WHAT THE TASK REQUIRES = Consider the listing below. Extract exactly the lines from the line containing "Where should I click to: Click Select" to the line containing "Given: Expand the From State dropdown", both included.

START EXCERPTED RECORDS

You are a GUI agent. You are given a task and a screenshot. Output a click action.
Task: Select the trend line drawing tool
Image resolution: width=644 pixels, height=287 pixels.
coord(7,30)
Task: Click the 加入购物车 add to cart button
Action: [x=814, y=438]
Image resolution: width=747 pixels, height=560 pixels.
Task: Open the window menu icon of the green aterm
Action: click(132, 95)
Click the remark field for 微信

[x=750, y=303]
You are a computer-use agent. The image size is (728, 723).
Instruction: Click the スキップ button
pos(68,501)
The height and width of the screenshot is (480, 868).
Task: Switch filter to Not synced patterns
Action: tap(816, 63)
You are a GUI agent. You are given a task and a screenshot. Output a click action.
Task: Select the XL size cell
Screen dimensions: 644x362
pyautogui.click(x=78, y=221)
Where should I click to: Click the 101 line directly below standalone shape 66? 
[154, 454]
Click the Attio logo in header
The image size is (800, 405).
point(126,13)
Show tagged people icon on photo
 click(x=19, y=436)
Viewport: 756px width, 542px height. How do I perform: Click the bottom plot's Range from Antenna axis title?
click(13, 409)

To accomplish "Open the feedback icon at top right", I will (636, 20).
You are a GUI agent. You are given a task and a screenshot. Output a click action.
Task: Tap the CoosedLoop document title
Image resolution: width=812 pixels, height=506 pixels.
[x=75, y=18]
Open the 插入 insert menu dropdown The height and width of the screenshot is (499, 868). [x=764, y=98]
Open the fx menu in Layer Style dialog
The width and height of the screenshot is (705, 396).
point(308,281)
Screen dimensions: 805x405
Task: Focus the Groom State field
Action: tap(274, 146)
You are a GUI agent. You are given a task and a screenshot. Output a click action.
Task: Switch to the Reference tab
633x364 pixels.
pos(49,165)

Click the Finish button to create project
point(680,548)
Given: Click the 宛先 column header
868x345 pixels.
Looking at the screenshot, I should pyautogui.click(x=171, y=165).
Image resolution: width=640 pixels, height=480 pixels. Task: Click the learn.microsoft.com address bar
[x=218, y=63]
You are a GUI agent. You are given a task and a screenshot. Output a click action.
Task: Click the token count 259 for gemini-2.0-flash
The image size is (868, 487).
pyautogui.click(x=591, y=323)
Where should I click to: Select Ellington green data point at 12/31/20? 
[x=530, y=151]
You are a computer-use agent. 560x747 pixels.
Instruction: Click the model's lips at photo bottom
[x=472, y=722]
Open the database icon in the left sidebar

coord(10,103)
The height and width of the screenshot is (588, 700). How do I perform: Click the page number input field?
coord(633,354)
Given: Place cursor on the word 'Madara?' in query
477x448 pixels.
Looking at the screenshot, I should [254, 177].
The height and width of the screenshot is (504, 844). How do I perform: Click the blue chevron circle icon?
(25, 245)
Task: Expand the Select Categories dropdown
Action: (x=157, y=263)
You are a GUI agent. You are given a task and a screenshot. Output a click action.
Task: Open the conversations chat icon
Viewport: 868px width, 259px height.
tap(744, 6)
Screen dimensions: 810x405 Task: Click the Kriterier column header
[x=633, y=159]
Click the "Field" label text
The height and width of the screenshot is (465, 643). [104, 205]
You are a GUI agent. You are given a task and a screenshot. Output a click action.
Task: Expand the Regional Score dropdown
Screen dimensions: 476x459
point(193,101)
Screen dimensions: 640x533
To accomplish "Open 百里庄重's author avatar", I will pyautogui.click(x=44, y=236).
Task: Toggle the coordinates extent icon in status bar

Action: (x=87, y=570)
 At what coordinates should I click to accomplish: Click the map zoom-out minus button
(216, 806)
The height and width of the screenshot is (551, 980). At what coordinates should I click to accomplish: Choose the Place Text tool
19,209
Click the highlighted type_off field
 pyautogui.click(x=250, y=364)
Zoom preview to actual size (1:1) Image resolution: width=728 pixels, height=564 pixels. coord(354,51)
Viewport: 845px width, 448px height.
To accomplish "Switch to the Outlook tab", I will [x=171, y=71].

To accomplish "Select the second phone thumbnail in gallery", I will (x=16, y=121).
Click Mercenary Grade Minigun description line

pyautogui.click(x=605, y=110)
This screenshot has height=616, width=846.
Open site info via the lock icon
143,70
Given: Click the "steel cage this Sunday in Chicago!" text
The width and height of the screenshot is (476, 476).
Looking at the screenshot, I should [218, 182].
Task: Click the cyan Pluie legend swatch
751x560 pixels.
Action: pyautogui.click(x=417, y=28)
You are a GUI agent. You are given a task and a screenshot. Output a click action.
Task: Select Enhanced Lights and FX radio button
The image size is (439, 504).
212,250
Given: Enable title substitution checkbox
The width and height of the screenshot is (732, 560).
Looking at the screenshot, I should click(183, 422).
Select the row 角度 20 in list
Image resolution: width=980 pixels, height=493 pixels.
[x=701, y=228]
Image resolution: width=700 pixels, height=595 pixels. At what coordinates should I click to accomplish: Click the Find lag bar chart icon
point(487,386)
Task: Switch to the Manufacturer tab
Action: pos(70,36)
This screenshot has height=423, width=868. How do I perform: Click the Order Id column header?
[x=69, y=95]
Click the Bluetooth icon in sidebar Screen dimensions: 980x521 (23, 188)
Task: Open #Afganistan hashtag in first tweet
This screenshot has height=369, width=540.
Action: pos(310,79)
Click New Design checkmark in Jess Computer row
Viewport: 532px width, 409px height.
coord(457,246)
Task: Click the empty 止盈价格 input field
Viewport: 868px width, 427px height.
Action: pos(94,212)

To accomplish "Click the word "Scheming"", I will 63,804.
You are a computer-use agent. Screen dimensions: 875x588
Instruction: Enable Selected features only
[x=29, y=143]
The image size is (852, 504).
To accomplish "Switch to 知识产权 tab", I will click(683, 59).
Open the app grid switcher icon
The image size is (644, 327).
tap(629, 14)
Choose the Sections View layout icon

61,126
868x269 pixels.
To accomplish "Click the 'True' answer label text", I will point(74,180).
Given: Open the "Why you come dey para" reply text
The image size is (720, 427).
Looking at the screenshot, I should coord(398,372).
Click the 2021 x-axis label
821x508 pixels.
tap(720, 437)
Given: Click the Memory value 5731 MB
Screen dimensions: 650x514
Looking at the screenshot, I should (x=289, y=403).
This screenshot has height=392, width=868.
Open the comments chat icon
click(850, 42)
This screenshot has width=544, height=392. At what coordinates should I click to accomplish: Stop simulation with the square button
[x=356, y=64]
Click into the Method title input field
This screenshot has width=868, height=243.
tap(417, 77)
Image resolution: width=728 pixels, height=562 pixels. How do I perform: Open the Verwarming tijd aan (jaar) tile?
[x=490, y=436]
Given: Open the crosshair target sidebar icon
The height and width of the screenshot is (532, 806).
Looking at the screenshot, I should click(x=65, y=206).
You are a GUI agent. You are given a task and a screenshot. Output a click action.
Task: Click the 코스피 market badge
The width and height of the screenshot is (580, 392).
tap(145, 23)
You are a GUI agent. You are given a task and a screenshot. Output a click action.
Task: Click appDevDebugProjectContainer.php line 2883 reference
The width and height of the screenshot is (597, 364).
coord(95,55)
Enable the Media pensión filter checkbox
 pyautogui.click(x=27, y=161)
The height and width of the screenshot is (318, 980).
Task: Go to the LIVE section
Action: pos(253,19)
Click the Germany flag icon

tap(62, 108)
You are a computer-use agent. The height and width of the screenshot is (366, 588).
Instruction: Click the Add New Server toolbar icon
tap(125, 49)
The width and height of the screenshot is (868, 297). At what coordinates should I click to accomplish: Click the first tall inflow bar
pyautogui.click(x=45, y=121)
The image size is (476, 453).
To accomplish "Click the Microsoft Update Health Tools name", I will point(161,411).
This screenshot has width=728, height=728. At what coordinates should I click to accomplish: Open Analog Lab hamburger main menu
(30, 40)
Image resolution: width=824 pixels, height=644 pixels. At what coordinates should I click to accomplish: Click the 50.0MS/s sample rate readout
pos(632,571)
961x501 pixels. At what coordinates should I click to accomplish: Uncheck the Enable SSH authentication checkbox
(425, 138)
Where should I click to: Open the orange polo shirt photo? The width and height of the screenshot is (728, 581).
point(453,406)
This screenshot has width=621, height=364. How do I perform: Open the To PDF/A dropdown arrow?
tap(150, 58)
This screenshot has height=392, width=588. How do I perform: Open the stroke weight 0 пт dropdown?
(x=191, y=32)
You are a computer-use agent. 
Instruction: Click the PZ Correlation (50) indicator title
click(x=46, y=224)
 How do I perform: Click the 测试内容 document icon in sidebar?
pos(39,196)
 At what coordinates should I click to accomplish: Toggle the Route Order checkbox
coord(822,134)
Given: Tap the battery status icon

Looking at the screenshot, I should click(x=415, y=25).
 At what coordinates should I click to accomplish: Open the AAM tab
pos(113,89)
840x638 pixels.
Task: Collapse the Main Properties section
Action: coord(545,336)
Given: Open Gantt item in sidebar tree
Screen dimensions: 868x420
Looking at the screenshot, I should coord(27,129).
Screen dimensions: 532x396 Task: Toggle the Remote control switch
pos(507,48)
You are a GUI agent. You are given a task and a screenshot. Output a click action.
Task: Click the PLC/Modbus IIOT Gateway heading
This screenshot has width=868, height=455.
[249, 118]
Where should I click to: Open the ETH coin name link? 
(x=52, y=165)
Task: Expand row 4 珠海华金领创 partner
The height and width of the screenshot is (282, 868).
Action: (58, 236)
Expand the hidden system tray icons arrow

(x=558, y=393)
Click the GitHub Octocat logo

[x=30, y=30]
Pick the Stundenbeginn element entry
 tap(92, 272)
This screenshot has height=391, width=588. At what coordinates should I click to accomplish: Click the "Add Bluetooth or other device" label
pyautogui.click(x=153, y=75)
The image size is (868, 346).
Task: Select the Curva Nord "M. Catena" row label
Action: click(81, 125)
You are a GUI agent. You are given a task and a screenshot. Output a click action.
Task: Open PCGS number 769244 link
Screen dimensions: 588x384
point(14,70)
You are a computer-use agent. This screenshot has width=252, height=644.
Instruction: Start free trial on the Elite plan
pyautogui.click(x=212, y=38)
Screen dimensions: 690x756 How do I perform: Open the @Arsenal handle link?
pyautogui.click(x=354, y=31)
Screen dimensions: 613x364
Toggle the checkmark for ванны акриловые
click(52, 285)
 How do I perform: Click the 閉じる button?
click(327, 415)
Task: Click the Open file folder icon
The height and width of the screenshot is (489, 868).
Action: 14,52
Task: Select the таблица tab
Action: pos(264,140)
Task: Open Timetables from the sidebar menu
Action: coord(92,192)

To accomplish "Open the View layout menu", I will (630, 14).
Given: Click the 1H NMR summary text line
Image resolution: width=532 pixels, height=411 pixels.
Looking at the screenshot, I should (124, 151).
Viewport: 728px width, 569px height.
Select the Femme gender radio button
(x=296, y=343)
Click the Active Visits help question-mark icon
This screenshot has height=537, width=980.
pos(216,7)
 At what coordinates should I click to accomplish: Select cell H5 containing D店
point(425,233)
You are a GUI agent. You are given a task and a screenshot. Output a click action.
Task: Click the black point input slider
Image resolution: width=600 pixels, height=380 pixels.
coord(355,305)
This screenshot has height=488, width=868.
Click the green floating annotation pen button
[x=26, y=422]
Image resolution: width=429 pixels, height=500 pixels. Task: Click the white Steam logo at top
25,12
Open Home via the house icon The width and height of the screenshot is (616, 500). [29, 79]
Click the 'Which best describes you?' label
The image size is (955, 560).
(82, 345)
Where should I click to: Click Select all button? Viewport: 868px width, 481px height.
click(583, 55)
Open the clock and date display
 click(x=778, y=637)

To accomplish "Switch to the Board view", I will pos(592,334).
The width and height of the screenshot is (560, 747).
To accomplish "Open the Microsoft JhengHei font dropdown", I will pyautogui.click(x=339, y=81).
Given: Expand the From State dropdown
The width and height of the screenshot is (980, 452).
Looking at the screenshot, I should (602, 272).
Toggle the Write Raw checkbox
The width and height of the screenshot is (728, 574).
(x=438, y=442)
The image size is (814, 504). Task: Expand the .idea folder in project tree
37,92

END EXCERPTED RECORDS

SOLUTION =
Where should I click to: Click Select all button? Viewport: 868px width, 481px height.
click(583, 55)
Open the clock and date display
 click(x=778, y=637)

To accomplish "Switch to the Board view", I will pos(592,334).
The width and height of the screenshot is (560, 747).
To accomplish "Open the Microsoft JhengHei font dropdown", I will pyautogui.click(x=339, y=81).
Given: Expand the From State dropdown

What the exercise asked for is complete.